What are the Signs of Thyroid Malfunction?

In children, symptoms of thyroid malfunction include delayed sexual maturity. This can be reversed with thyroid hormone supplementation. In adult women, more common ovulatory disorders associated with hypothyroidism include irregularities in the menstrual cycle, such as changes in cycle length and blood flow, as well as hirsutism (excessive or increased bodily hair). Menorrhagia (increased blood flow) is the most prevalent symptom and occurs in 60% of overt hypothyroid women.

Severe hypothyroidism is commonly associated with failure of ovulation, but ovulation and conception can still occur in milder hypothyroidism. The impact of hypothyroidism on menstrual function and ovulation is related to numerous interactions of thyroid hormones with the female reproductive system.

The most common cause of hyperthyroidism in women of reproductive age is Graves’ disease; other causes are toxic goiter and thyroiditis.

Since undiagnosed and untreated thyroid disease can be a cause for infertility or recurrent miscarriage. There are several things you can do, if you have not already been treated:

  1. Ask your doctor for a TSH (thyroid stimulating hormone) test, with the full panel of thyroid levels including Free Thyroxine (Free T4) and thyroid antibodies.
  2. Find out the actual numerical result for the TSH level, and don't accept "the result was normal," as a complete answer.
  3. Look at the TSH level. At most labs, normal range is approximately 0.5 to 5.5, but some endocrinologists believe that a woman with suspected thyroid disease may have difficulty getting pregnant and/or maintaining a pregnancy at a TSH higher than 2.0.
  4. If your TSH is "high-normal" and/or you had elevated antibodies, and your doctor is not willing to treat you, find a doctor or endocrinologist who has a good success rate working with thyroid-related infertility.
  5. Ensure that you are ovulating, by using a fertility awareness method, and/or ovulation predictor.                                                                                    


What can be Done About It?

In the general population, screening for mild thyroid dysfunction is cost effective compared with other generally accepted preventive practices. There are other benefits of screening the population over 35 years of age:

  • avoiding progression to overt hypothyroidism;
  • monitoring serum cholesterol levels in patients with hypercholesterolemia; and
  • reversing potentially unrecognized symptoms of thyroid hormone deficiency.  

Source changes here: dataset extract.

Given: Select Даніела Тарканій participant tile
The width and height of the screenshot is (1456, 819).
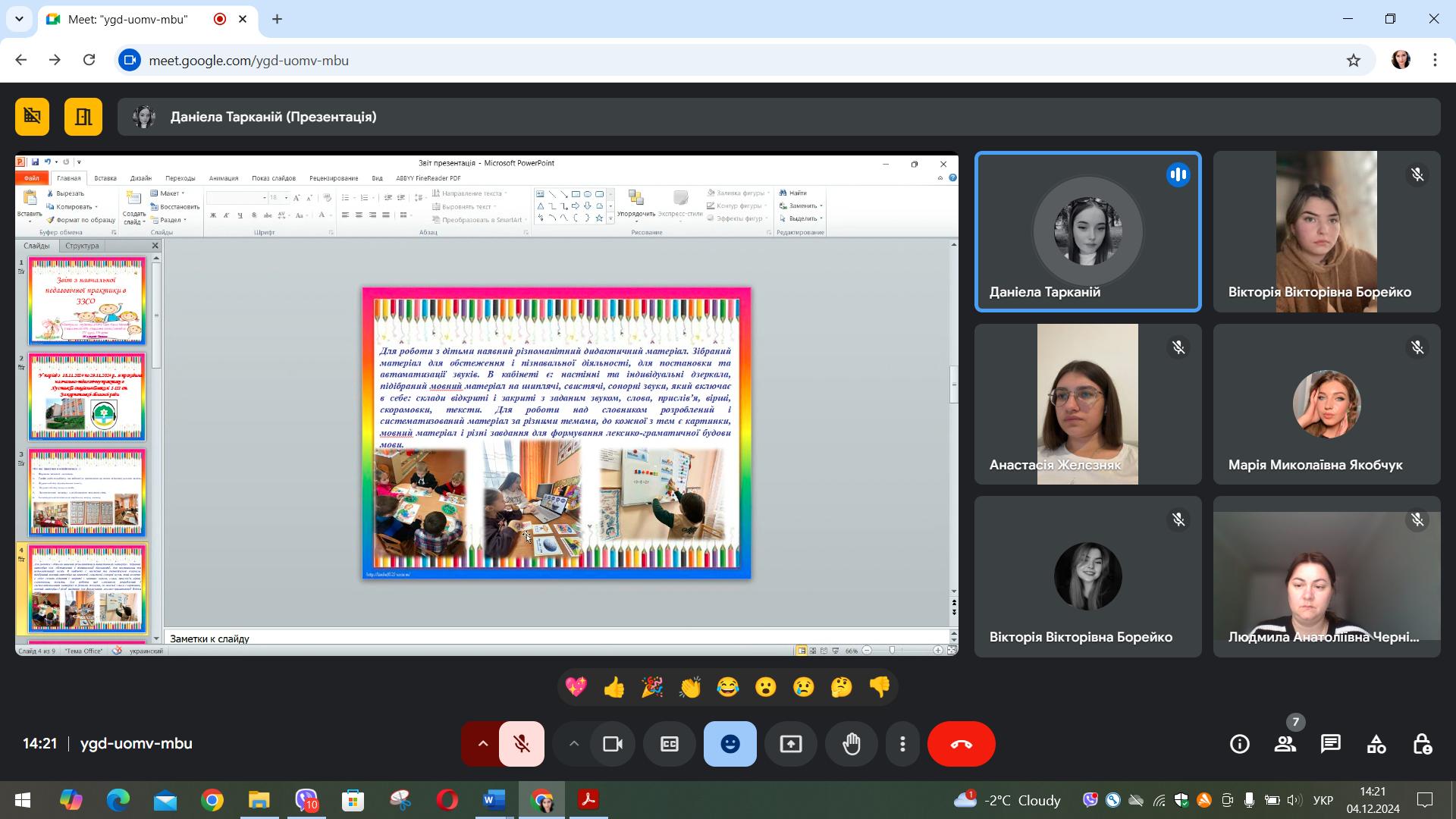Looking at the screenshot, I should 1088,232.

If thyroid dysfunction is found during the screening process, levo-thyroxine (LT4) is a drug that can be used to treat it. Women with AITD the risk of an early miscarriage is significantly increased, by two- and up to five-fold. The risk during pregnancy for a woman with AITD and her unborn child can be reduced considerably with early administration of LT4.

Treatment with LT4 is straightforward and has been shown to normalize PRL levels, to restore normal LH responses to its releasing hormone, to revert menstrual disturbances to normal levels, and increase spontaneous fertility. Given the potential implications of hypothyroidism on ovulatory function, screening is certainly recommended in the presence of OD.

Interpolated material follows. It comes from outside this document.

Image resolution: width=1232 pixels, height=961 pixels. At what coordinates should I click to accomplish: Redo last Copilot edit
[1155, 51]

Screening and treating of thyroid failure in infertile women can be beneficial in the following ways:

-         potential reversal of infertility

-         avoidance of expensive ART procedures

-         avoiding the evolution to overt thyroid dysfunction in pregnancy,

-         avoiding the increased risk of miscarriage and postpartum thyroiditis and depression.

If overt thyroid dysfunction or sub-clinical hypothyroidism is detected, treatment is advised.

Summary

Thyroid autoimmunity is significantly more common in infertile women and especially in women with endometriosis, compared with fertile women of reproductive age. This is because thyroid hormones interfere with numerous aspects of reproduction. Hypo- and hyperthyroidism can also disturb the normal menstrual pattern. Overt thyroid dysfunction should be treated in infertile women before an assisted fertilization procedure is planned. Since sub-clinical hypothyroidism has a negative impact on pregnancy rate after ART, treatment is advised.